Campaign-Finance Loopholes Widen
Critics say questionable fund-raising tactics threaten America's entire system of regulation
WASHINGTON — Questionable campaign-finance practices have reached an all-time high, as both Democrats and Republicans scramble to make the most of gaping legal loopholes that critics say threaten to end meaningful regulation of federal elections.
Experts in campaign finance say the current election season is unparalleled in the use of "creative" techniques to inject millions of dollars into key contests.
Critics say the mixing of big money and politics is undermining the integrity of the electoral process. They cite the current controversy over a $452,000 contribution by an Indonesian couple to the Democratic Party as an example of a campaign-finance system out of control.
But with the presidential and congressional campaigns in full swing, experts say both major parties seem intent on collecting and spending as much money as possible, regardless of the appearance that the democratic process itself is being offered up for sale.
"The new rule of 1996 is there are no rules," says Larry Sabato, a campaign finance expert and political science professor at the University of Virginia at Charlottesville. "The era of campaign regulation is over."
Gary Ruskin of the Congressional Accountability Project in Washington likens the current system of tattered regulations to a wedge of Swiss cheese. "When it comes to laws, there are more holes than cheese now," he says.
At the center of the campaign-finance debate is the use of "soft money," contributions that are routed through the political parties rather than directly to a particular campaign, where they would be subject to spending limits and disclosure requirements.
For example, under federal election laws the Clinton and Dole campaigns must abide by a $62-million cap on election spending.

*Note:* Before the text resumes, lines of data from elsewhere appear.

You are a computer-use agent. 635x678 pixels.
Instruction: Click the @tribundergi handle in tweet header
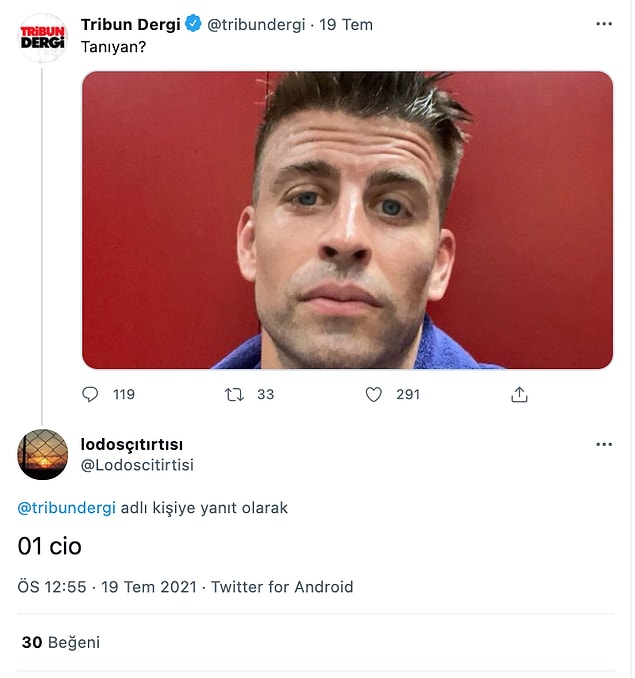(256, 25)
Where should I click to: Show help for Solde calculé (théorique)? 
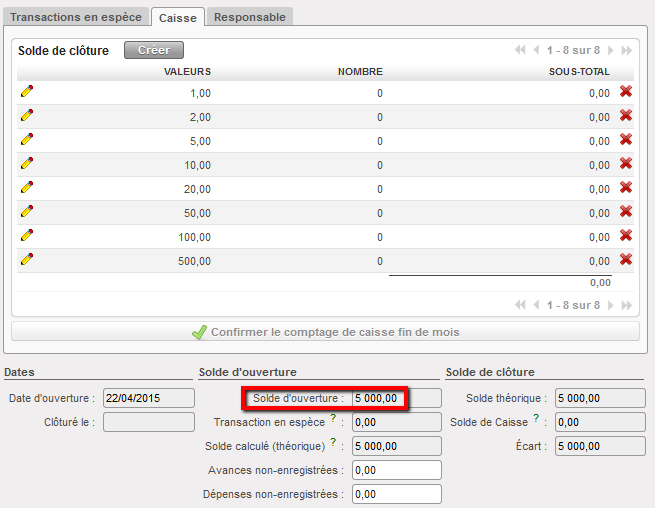(x=333, y=443)
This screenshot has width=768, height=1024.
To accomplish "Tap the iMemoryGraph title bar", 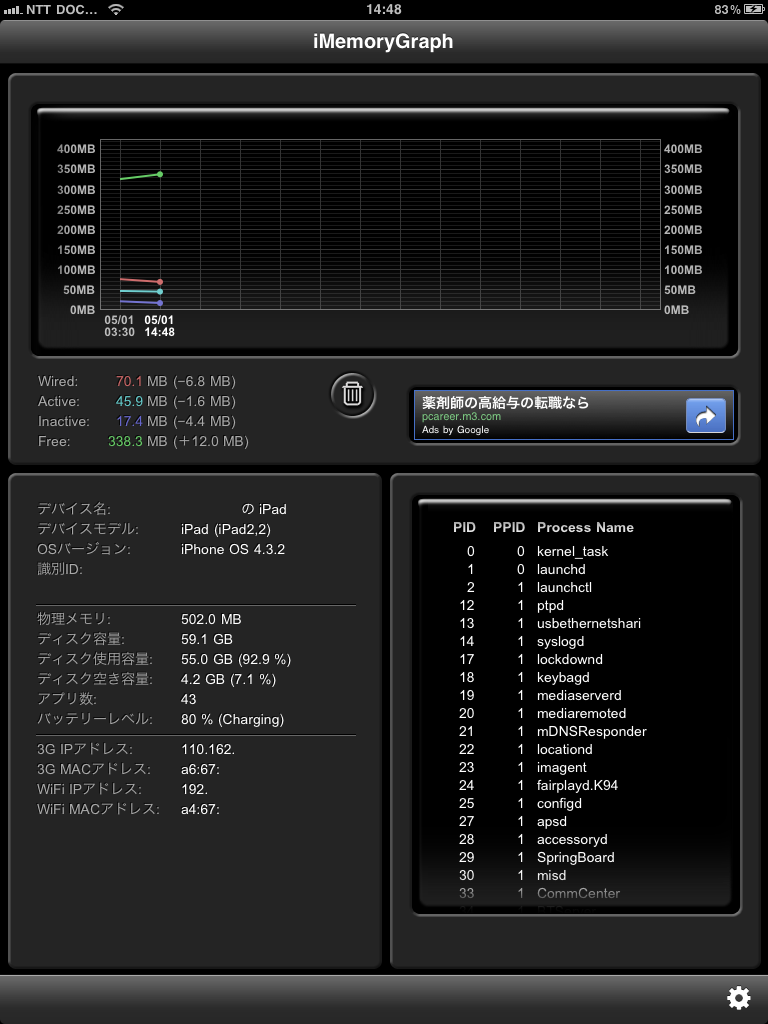I will coord(384,41).
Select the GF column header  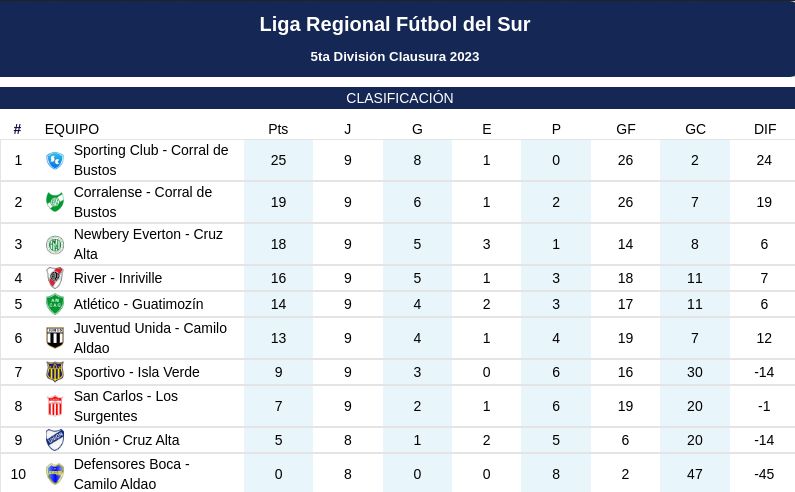tap(626, 129)
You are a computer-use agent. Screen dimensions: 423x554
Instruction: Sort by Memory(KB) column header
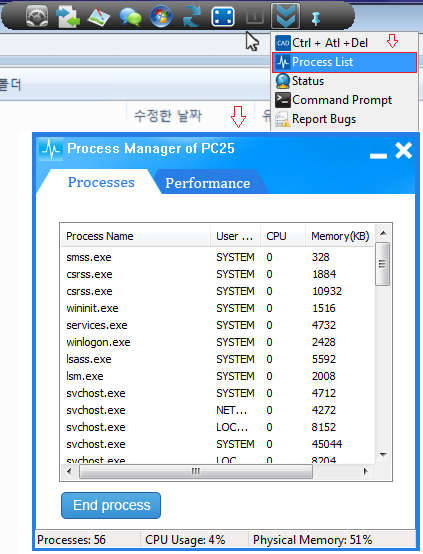(340, 236)
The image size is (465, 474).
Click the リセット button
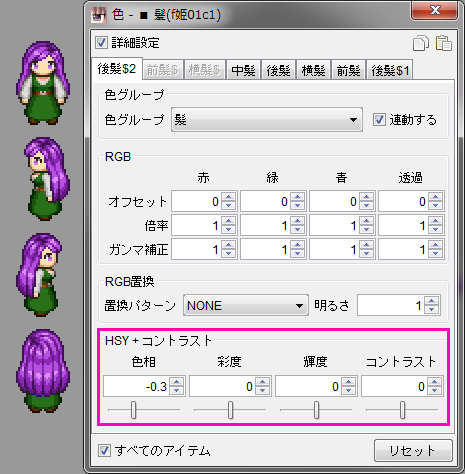tap(413, 451)
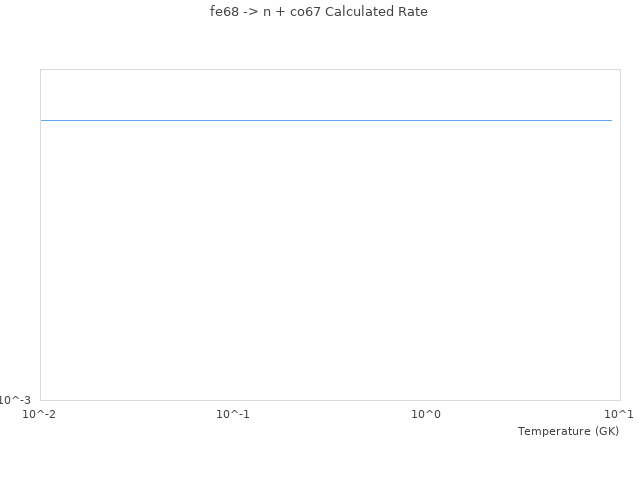The height and width of the screenshot is (480, 640).
Task: Click the left end of the blue line
Action: 43,120
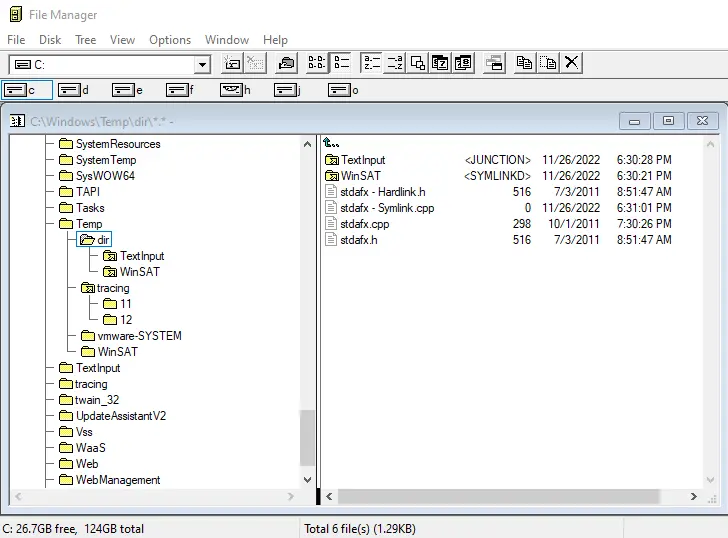Click the go-up parent directory arrow
This screenshot has width=728, height=538.
(x=331, y=143)
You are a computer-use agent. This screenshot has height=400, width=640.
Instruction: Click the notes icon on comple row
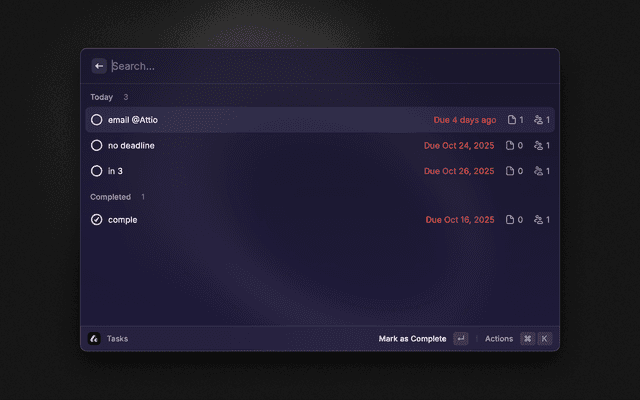[x=510, y=220]
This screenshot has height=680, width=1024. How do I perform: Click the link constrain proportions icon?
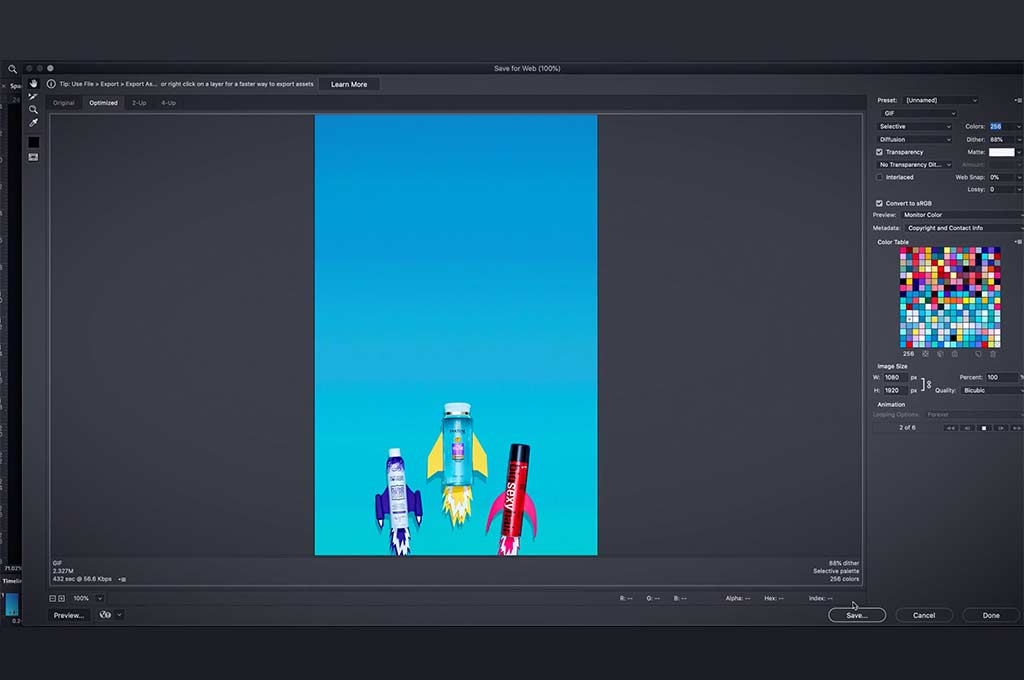pyautogui.click(x=928, y=384)
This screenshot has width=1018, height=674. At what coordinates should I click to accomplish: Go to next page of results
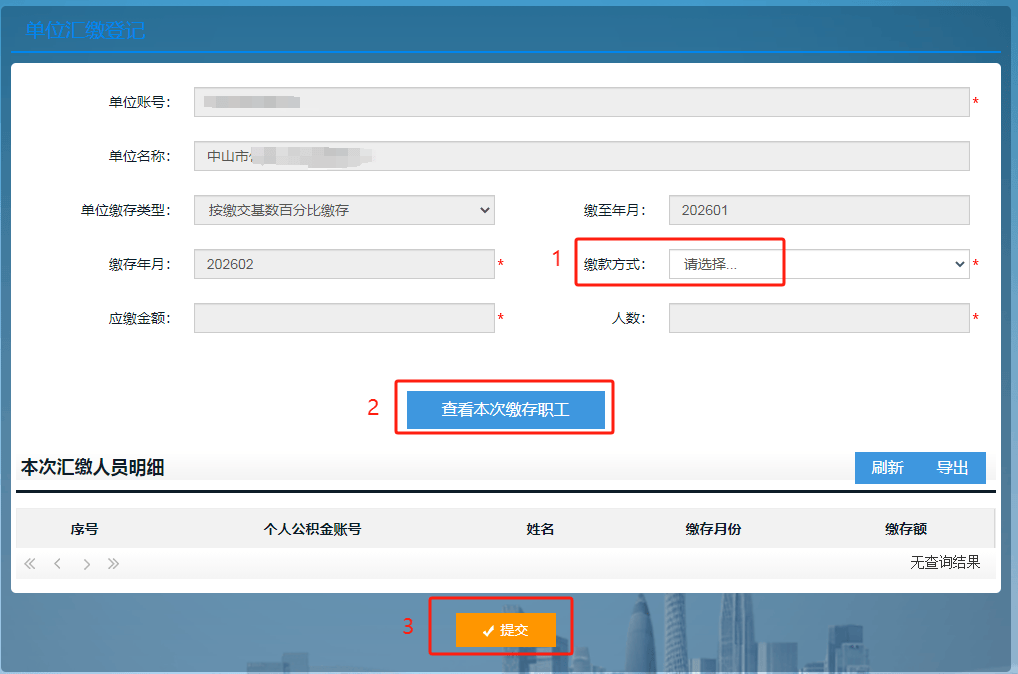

But that hasn't stopped the Democratic and Republican Parties from supplementing their candidates' campaign efforts with expenditures of their own.
Donald Simon, executive vice president of the watchdog group Common Cause, says that as of last April both parties had raised $140 million in soft money for use in supporting their candidates.
"All of this money is illegal under federal law, and it is being laundered through the political parties through the back door to affect federal elections," says Mr. Simon.
Ellen Miller, executive director of the Center for Responsive Politics in Washington, estimates that by the November election both parties will have funneled $250 million of soft money into the presidential campaigns alone.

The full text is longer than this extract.